Figure 3.

Effects of MI-2 on inflammatory TNFα production in macrophages. (a) TNFα concentrations in the culture supernatants from untreated or LPS-treated macrophages, with or without MI-2 treatment, as measured by ELISA. Pooled results are shown from 3 independent experiments. ** and *** indicate significant differences based on 2-tailed unpaired Student’s t-tests at P < 0.01 and P < 0.001, respectively. The error bars show the s.e.m. values. (b) Human monocytes were incubated in differentiation medium (α-MEM containing 10% FBS, and 20 ng/mL MCSF), with or without 10 ng/mL LPS, at the indicated time points. Protein expression in the cell lysates was analysed by immunoblotting with antibodies against phosphor-p65 (p-p65), p65, phosphor-IkBα (p-IkBα), and IkBα. β-actin expression was analysed as a loading control. Full-length blots are presented in Supplementary Figure 2. The results shown are representative of 3 independent experiments. (c) Human monocytes were incubated in differentiation medium (α-MEM containing 10% FBS, and 20 ng/mL MCSF), with or without 10 ng/mL LPS, for 5 min. Protein expression in the cell lysates was analysed by immunoblotting with antibodies against A20. β-actin expression was analysed as a loading control.
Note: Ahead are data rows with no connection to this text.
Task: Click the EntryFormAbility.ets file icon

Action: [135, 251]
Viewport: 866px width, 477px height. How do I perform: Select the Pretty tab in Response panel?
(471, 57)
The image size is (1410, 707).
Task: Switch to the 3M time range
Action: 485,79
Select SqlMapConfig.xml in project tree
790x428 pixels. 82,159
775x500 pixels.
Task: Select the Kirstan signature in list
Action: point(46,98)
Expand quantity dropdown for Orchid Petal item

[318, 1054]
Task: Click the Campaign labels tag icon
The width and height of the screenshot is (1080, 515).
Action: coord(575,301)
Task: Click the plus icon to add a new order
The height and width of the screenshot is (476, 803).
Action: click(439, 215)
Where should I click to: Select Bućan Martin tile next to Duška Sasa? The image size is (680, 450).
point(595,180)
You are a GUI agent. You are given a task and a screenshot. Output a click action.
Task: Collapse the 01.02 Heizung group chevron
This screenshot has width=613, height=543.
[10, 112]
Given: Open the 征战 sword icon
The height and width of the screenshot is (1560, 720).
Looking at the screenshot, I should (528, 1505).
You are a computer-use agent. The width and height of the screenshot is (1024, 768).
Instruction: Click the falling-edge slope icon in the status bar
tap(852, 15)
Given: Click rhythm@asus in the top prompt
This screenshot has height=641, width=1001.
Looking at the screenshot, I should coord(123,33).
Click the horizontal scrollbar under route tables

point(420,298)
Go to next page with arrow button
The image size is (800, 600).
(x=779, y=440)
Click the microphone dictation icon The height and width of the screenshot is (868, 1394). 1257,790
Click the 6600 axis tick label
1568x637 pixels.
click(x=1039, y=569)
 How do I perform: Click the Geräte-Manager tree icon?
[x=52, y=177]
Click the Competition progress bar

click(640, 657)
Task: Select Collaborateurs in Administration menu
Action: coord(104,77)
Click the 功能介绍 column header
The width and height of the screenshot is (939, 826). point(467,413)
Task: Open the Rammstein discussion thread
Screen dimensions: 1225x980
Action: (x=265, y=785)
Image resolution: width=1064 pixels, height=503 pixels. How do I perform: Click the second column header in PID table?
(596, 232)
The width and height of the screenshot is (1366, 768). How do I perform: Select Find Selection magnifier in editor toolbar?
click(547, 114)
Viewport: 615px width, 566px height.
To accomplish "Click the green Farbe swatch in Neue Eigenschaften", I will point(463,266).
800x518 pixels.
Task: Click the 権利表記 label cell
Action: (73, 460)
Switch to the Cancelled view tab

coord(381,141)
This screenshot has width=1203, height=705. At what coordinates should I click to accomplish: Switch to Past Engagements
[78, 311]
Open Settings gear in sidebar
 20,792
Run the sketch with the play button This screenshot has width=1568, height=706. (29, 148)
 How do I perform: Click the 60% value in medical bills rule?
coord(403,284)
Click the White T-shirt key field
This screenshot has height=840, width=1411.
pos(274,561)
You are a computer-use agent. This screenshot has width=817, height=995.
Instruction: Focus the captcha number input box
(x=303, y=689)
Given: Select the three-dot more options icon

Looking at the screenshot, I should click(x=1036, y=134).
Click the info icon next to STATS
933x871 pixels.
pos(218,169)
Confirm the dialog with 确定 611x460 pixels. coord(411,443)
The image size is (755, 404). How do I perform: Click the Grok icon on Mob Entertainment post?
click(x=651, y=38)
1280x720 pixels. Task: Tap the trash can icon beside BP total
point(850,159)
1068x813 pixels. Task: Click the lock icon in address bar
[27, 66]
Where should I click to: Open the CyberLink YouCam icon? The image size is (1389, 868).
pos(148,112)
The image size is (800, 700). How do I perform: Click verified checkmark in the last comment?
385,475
Full-length blots are presented in Supplementary Figure 3. The results shown are representative of 3 independent experiments. (d–e) The densities of p-p65, p65, p-IkBα, and IkBα bands were measured and normalised to β-actin levels. The p-p65/p65 and p-IkBα/β-actin ratios are shown. Pooled results are shown from 3 independent experiments. * and ** indicate significant differences from control (untreated) cells based on 2-tailed unpaired Student’s t-tests at P < 0.05 and P < 0.01, respectively. The error bars show the s.e.m. values.